Ce n’est pas le tout, il fallait faire des études. Il essaya la « rue d’Ulm »… Bernique ! Il rata l’entrée – ce dont il resta fort marri. Mais j’avoue que ce n’est pas trop grave vu le niveau lamentable des anciens élèves férus de marxisme-léninisme (à tendance maoïste) par l’effet dévastateur des « philosophes » qui n’ont cessé d’y sévir, d’Althusser à Badiou. Au moins aura-t-il ainsi échappé « au bolchévisme stalinien » (dénoncé par Gilles Deleuze), à la « haine de la démocratie » (Myriam Revault d’Allonnes) ou à « l’ignorance crasse de la réalité historique » (Simon Leys). Grâce à ses talents il s’en fut se « rééduquer » chez Paul Ricoeur… et c’est là que tout a commencé (comme Aragon disait des Ponts-de-Cé).

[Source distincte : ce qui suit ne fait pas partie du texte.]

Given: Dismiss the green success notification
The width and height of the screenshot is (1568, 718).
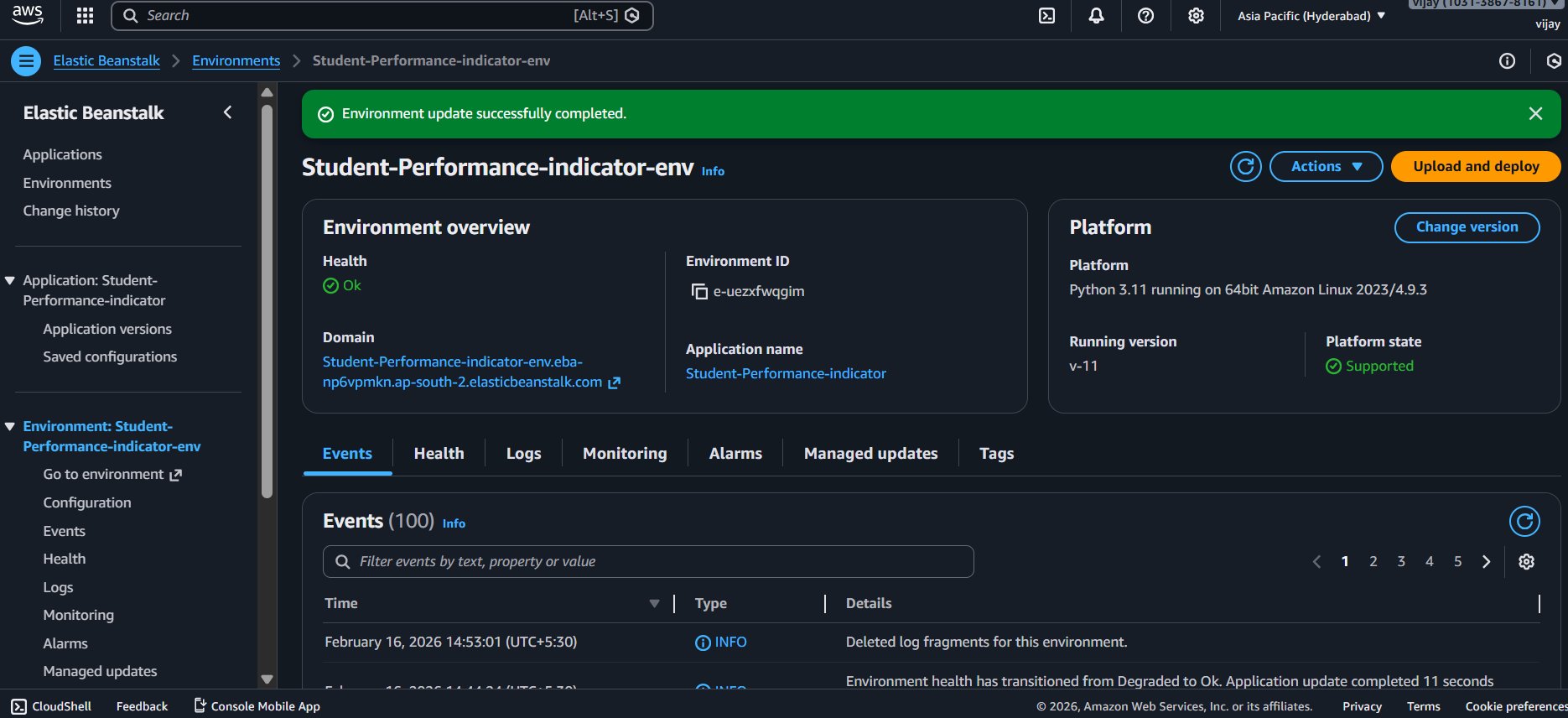Looking at the screenshot, I should (x=1535, y=114).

Poursuivant sa formation, il entra à l’Ena pour apprendre les rudiments du métier. Ensuite, il fit banquier, histoire de découvrir la marche du monde. Il passa très vite, puis fit son entrée dans les antichambres du pouvoir où il découvrit la nullité en même temps que la vacuité. Il était prêt pour la marche suprême… Il avait eu le temps de constater, nous dit Couturier, que « cela faisait plusieurs décennies que notre pays était gouverné par des personnages sans envergure intellectuelle (…) jamais je n’aurais prêté à Hollande une philosophie hégélienne de l’Histoire, ni supposé chez Sarkozy une notion kantienne du devoir moral… » Bref, ces présidents n’avaient « aucun sens des discontinuités historiques. Cela les avait rendus aveugles aux bouleversements socio-politiques en cours. » Et l’excellent Couturier confesse qu’il est allé lire « à peu près tout ce qu’il a rendu public et je n’ai pas été déçu. Il y a un noyau intellectuel au coeur du réacteur Macron. Et il est construit, cohérent ». Avec Ricoeur dans son coeur, le jeune homme a choisi » l’autre voie de Mai 68″, celle qui n’est pas « du côté de la déconstruction ». A Nanterre, il est « reparti de zéro ».
Acclamé par sa légion, il est désigné comme « imperator »… non pas à la manière de César, mais au niveau du général en chef de l’armée victorieuse. C’est vrai qu’il néglige les braillards, les insoumis à la poudre de perlimpinpin, ceux qui « foutent le bordel », les chougneurs qui ne voient l’avenir qu’au bout de leur nez. Macron est mondialiste. Il a pris la mesure du temps des horloges. Couturier le juge très « saint-simonien ». Saint-Simon (1760-1825), auteur d’un ouvrage paru en 1814 : De la réorganisation de la société européenne, apparaît en effet comme un de ses maîtres à penser. Il en a d’autres, évidemment : un certain Amartya Sen, économiste et philosophe indien (né en 1933), prix Nobel d’économie en 1998, que les Français ignorent totalement… En fait, dit la notice sur FACILECO, Amartya Sen est « un des rares économistes à appréhender sa discipline avec à la fois le formalisme mathématique et le recul philosophique ». Inutile de vous précipitez… lisez plutôt Claude-Henri de Rouvroy de Saint-Simon pour commencer. Mais n’oubliez pas l’autre.
MORASSE
[1] Editions de l’Observatoire, 304 p., 18 €.